TASK INPUTS
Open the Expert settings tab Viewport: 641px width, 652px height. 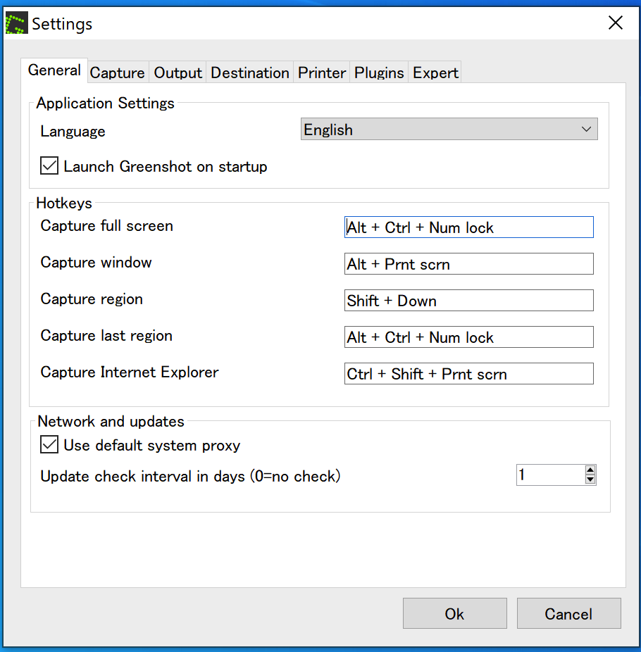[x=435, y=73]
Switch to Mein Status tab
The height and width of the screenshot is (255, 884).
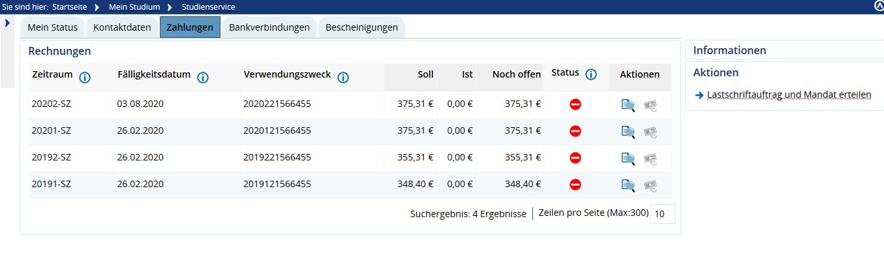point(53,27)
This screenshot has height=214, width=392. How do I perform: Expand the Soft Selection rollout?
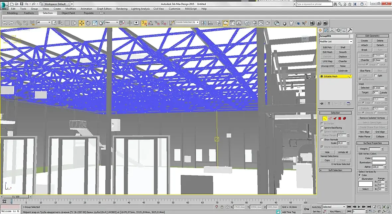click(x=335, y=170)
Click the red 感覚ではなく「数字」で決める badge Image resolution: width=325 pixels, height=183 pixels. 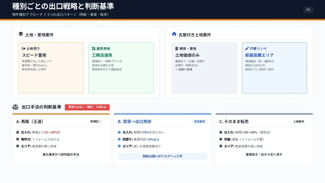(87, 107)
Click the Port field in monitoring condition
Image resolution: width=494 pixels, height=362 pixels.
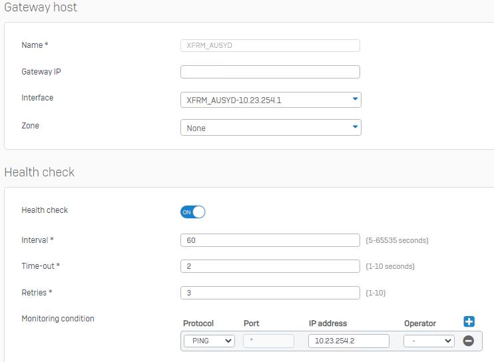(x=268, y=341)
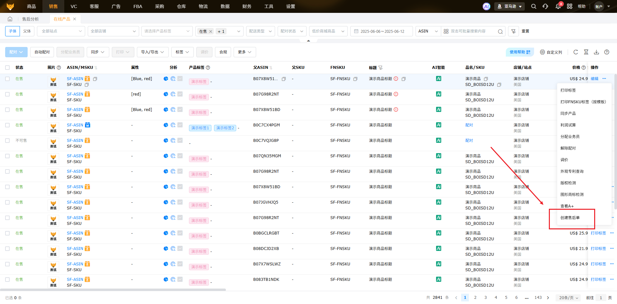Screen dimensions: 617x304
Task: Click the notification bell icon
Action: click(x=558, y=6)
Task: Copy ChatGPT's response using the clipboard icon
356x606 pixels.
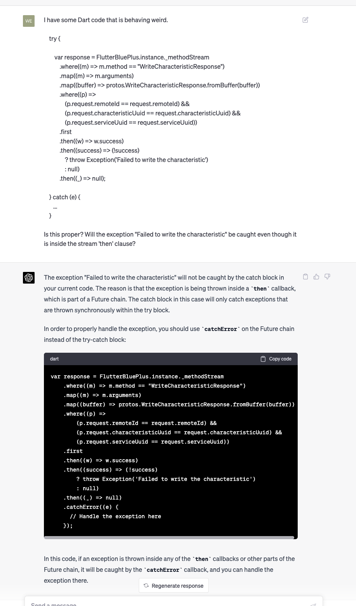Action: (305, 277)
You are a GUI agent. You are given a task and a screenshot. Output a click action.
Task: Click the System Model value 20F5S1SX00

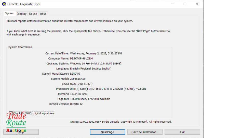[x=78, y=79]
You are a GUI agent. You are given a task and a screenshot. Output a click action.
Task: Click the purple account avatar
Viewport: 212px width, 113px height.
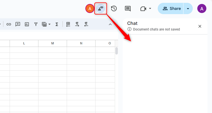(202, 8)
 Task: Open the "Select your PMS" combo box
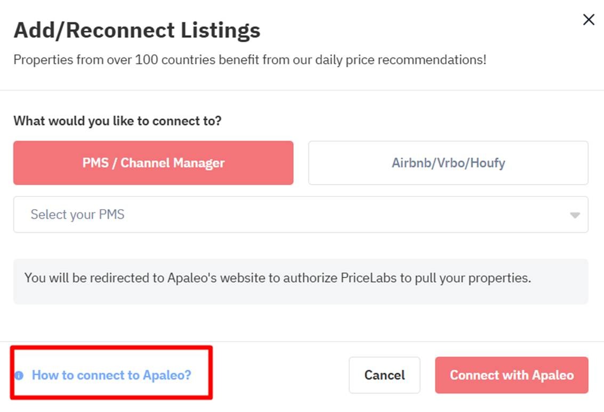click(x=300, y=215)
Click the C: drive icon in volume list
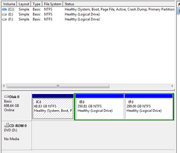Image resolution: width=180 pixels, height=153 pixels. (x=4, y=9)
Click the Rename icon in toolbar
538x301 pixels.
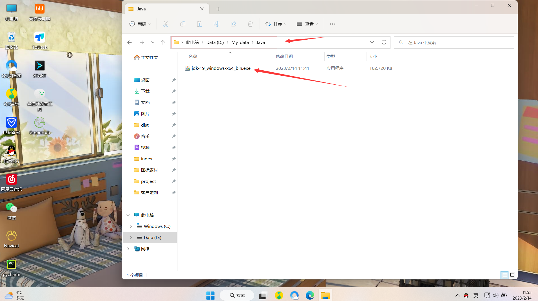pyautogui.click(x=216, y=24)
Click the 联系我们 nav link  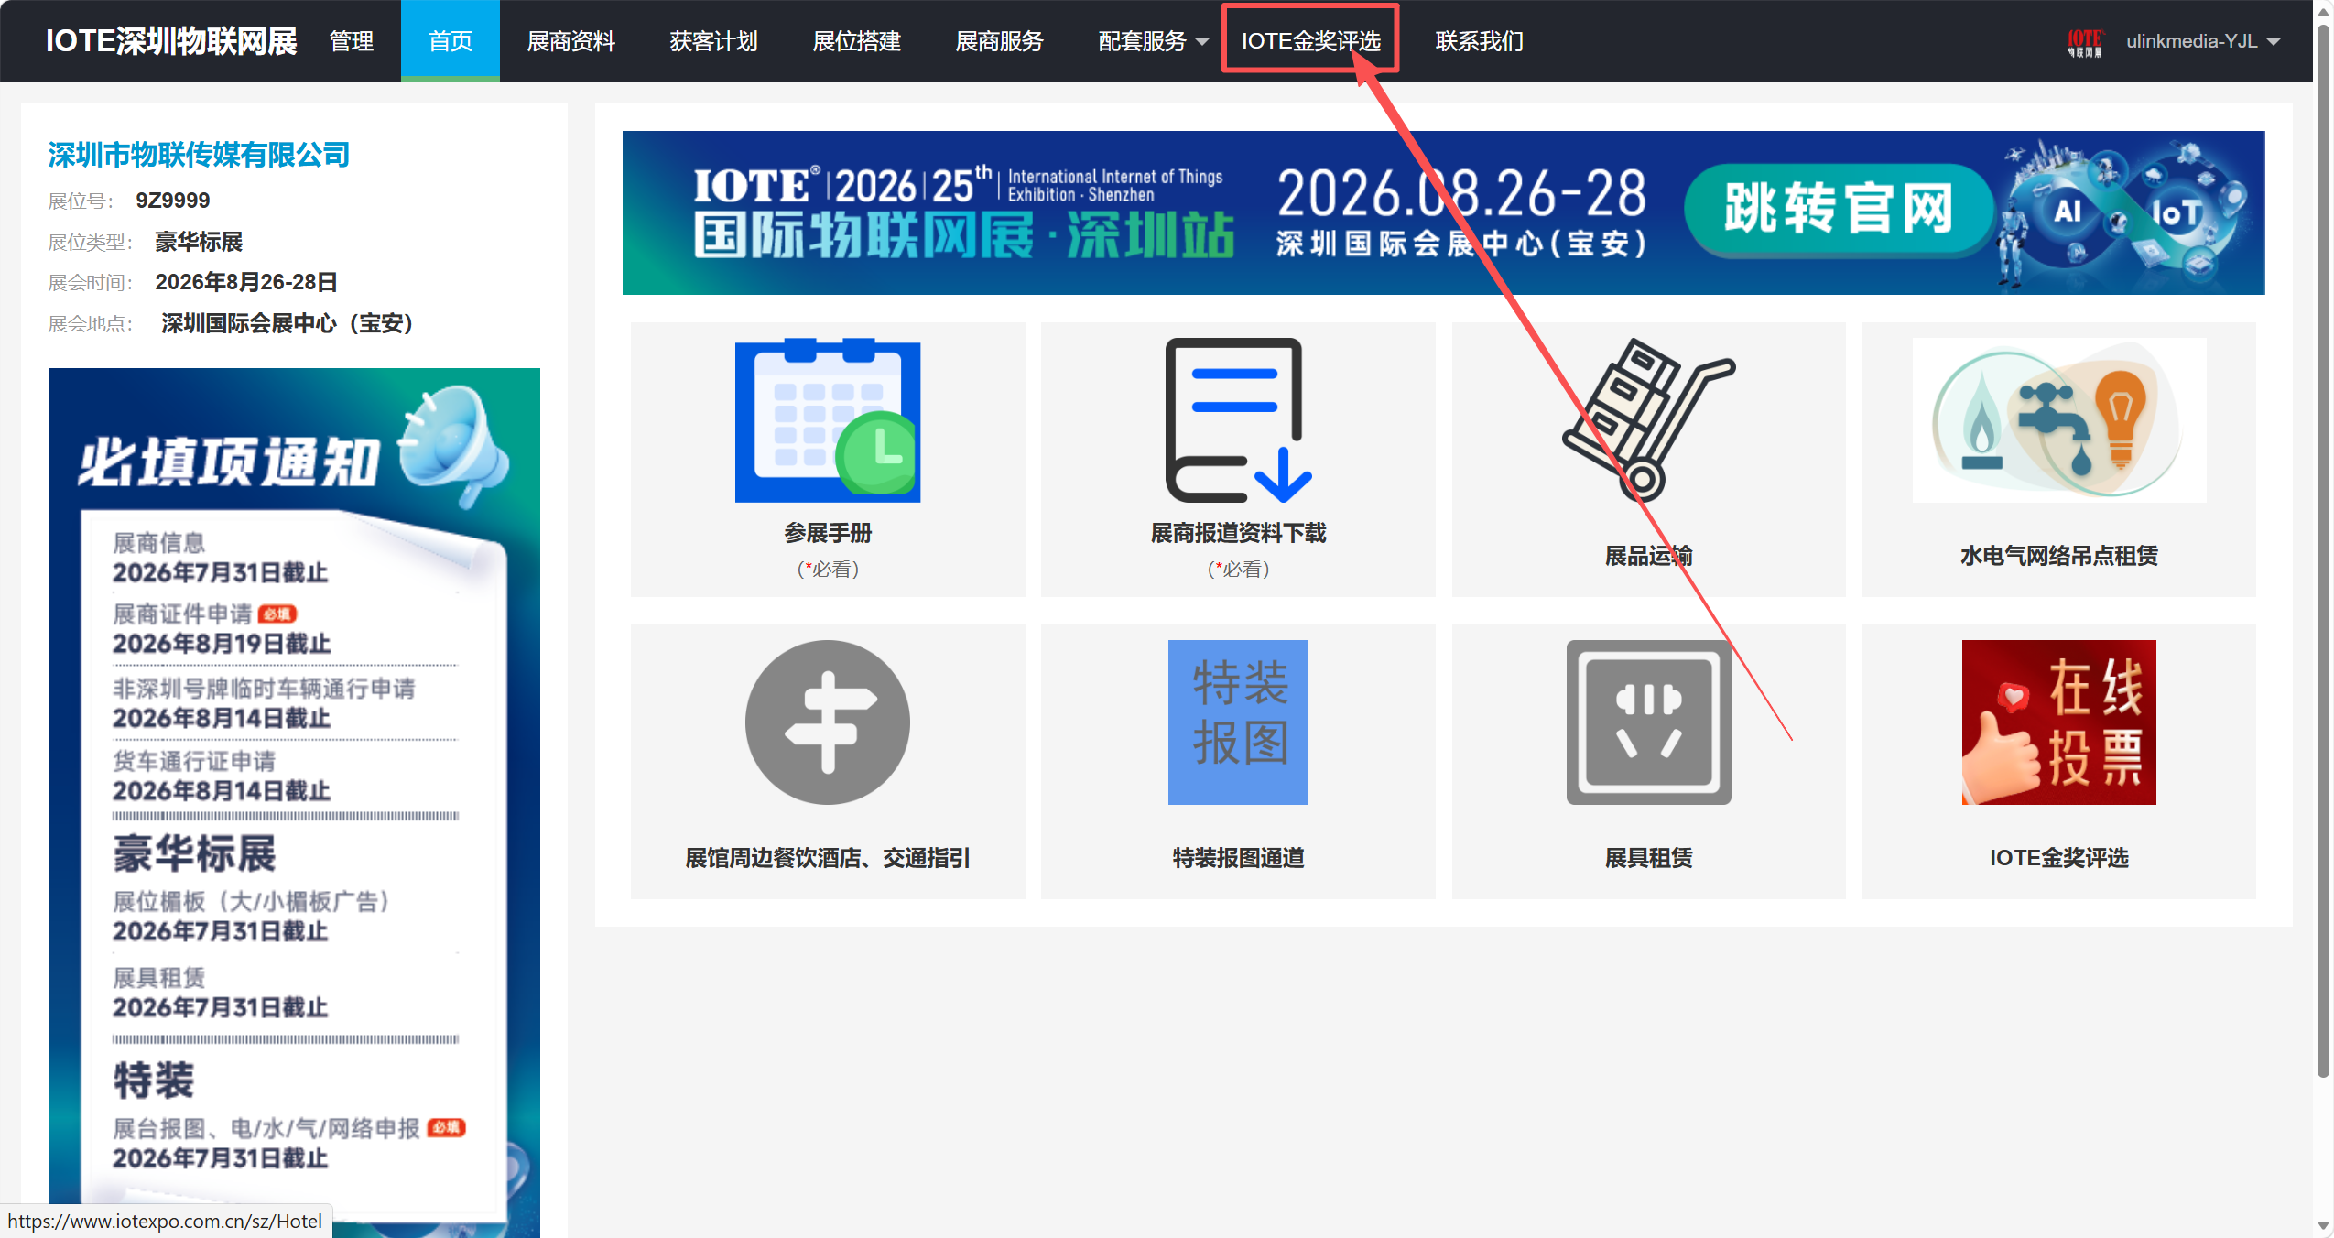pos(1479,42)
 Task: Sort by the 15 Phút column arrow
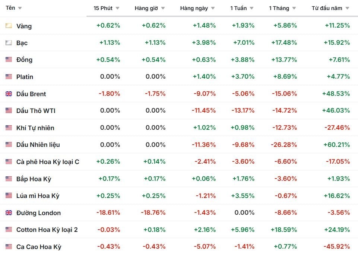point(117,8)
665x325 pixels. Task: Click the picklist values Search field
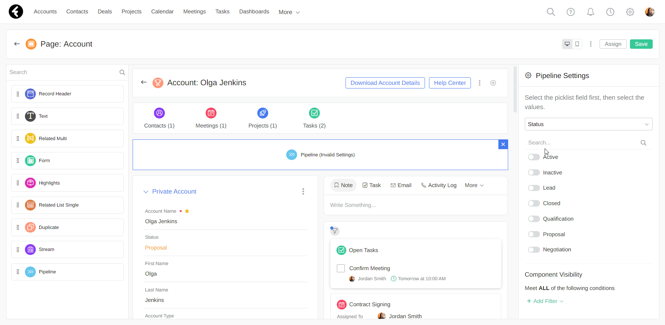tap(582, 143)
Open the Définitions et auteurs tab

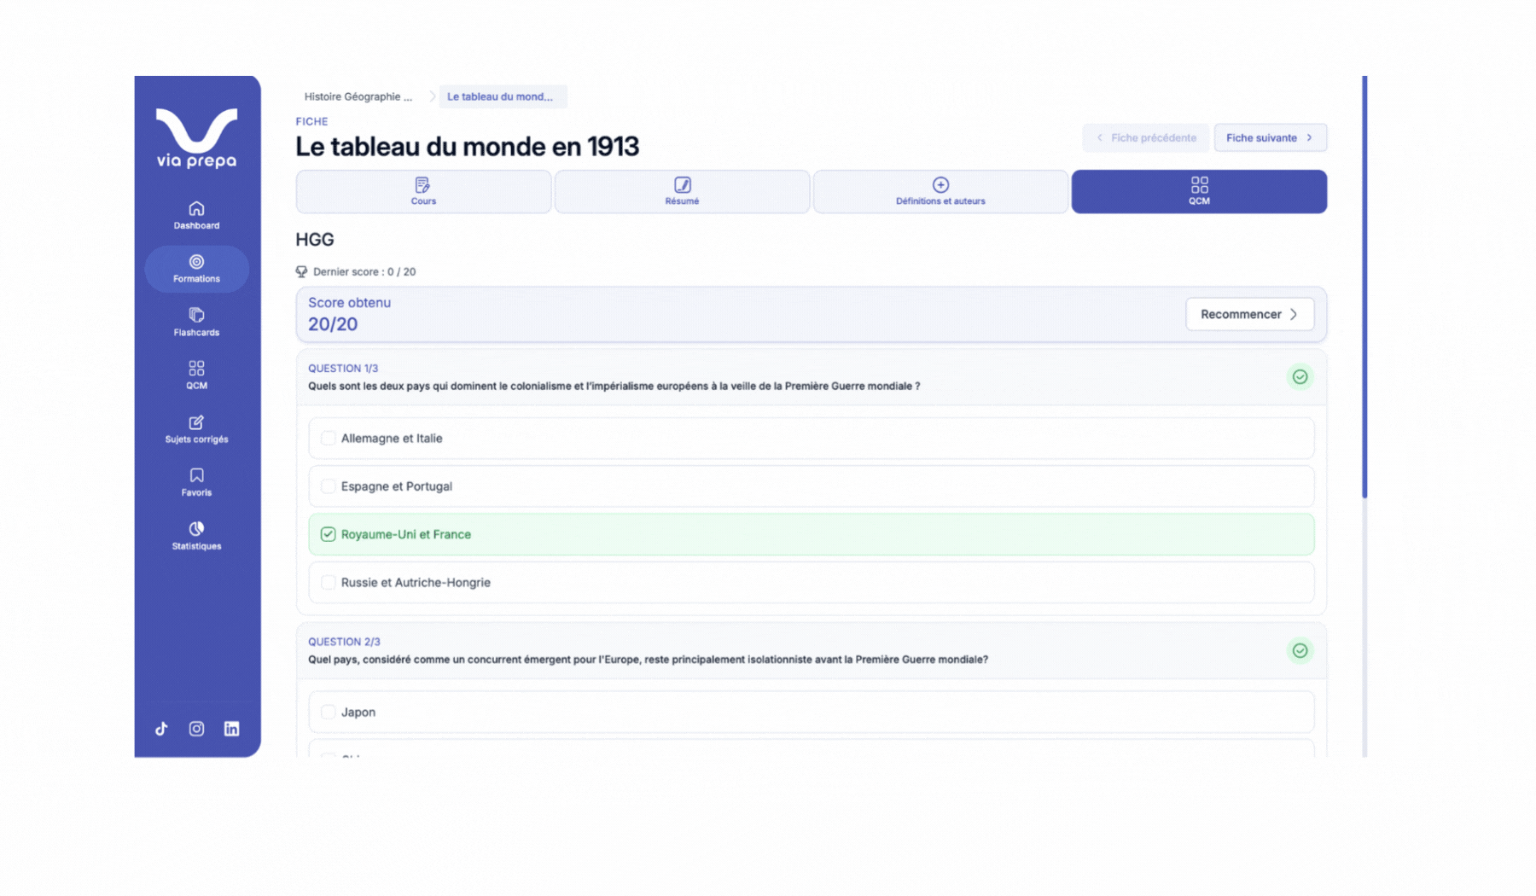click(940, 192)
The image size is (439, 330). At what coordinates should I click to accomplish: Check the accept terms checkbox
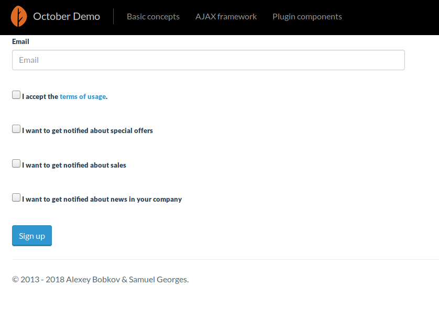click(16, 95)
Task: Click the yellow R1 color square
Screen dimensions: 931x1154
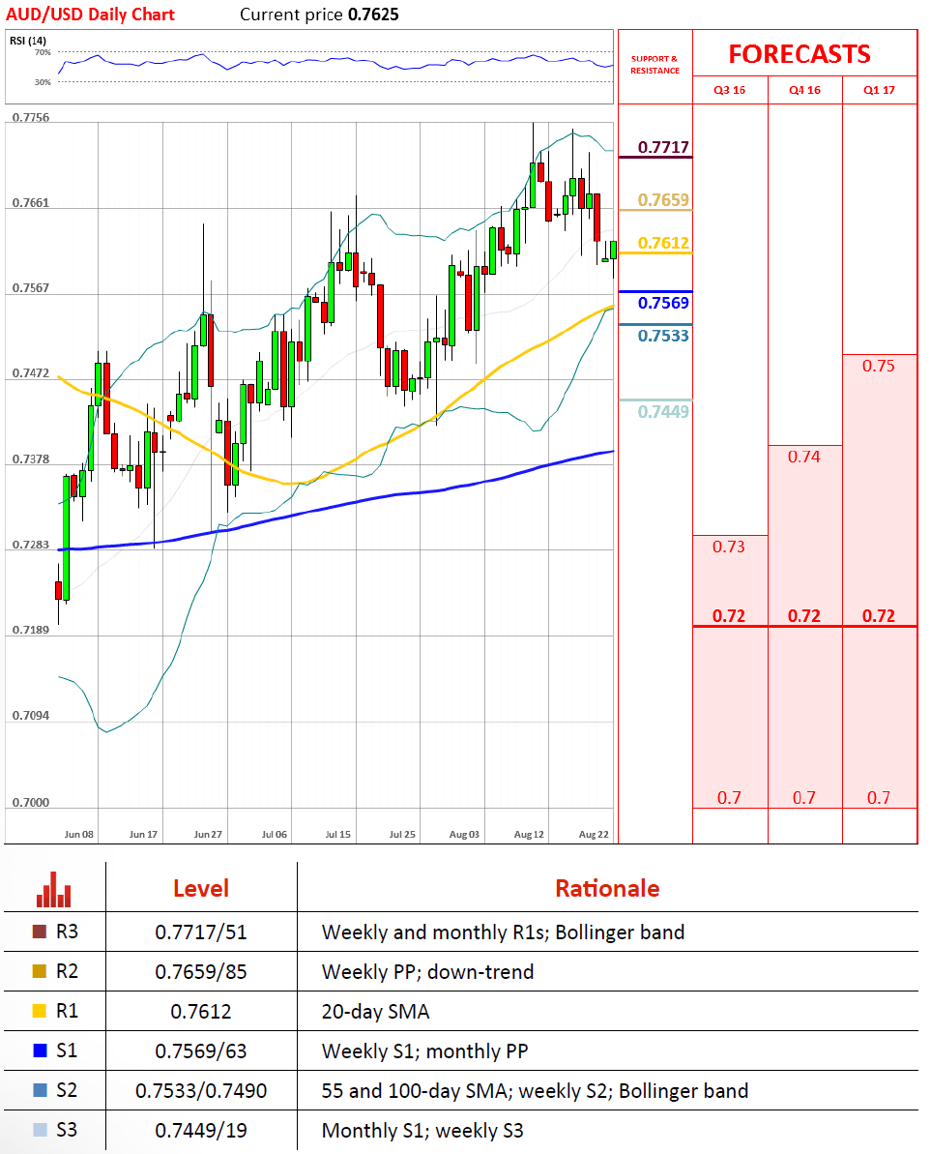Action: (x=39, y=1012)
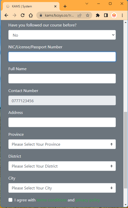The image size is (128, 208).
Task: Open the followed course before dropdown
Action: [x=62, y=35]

EXERCISE DIRECTIONS
Return the records word for word, beginning at the line that contains "Task: Click the yellow R1 color square" and continuing through the last line of the records. Leave the pictures out of your answer.

WRITTEN RESPONSE
Task: Click the yellow R1 color square
Screen dimensions: 931x1154
Action: (x=39, y=1012)
The image size is (128, 208).
Task: Open the followed course before dropdown
Action: [x=62, y=35]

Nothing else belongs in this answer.